-- STATED TASK --
Update the items from the line containing "Task: Click the 开始使用 button at the bottom" down to the line containing "Action: click(x=749, y=757)", swapping "button" for "control" and keeping everything else the same, and return only those lines without the pictures.

-- DATA ROWS --
^^^^^^^^
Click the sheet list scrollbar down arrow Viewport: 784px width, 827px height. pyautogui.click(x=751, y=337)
^^^^^^^^
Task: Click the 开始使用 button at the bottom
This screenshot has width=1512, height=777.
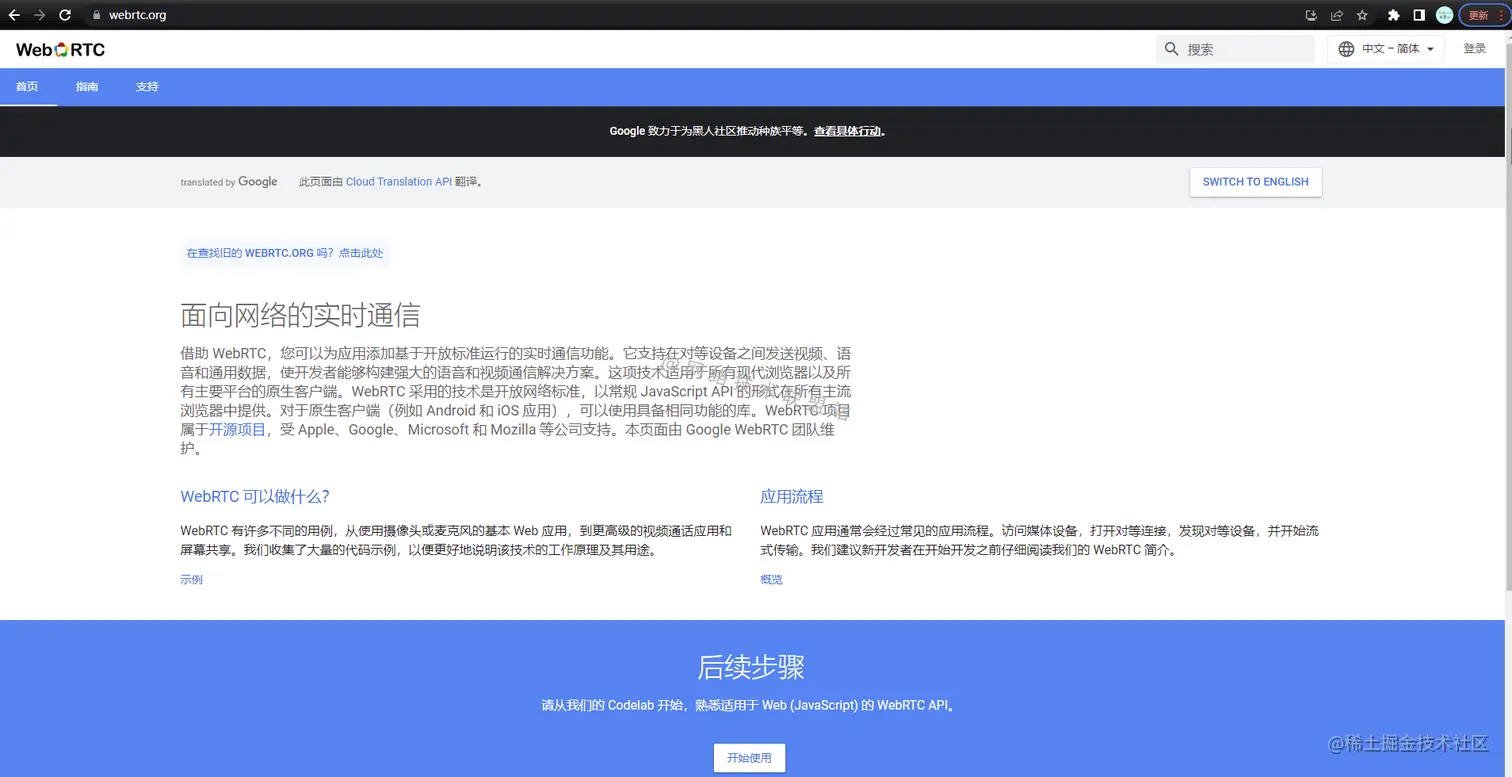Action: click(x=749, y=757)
^^^^^^^^
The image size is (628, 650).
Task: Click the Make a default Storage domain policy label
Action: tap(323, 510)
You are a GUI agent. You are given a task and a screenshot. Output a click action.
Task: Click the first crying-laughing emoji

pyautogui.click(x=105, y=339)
^^^^^^^^
-- ANSWER FOR THE TASK --
Task: Click the 开始使用 control at the bottom
This screenshot has width=1512, height=777.
Action: click(x=749, y=757)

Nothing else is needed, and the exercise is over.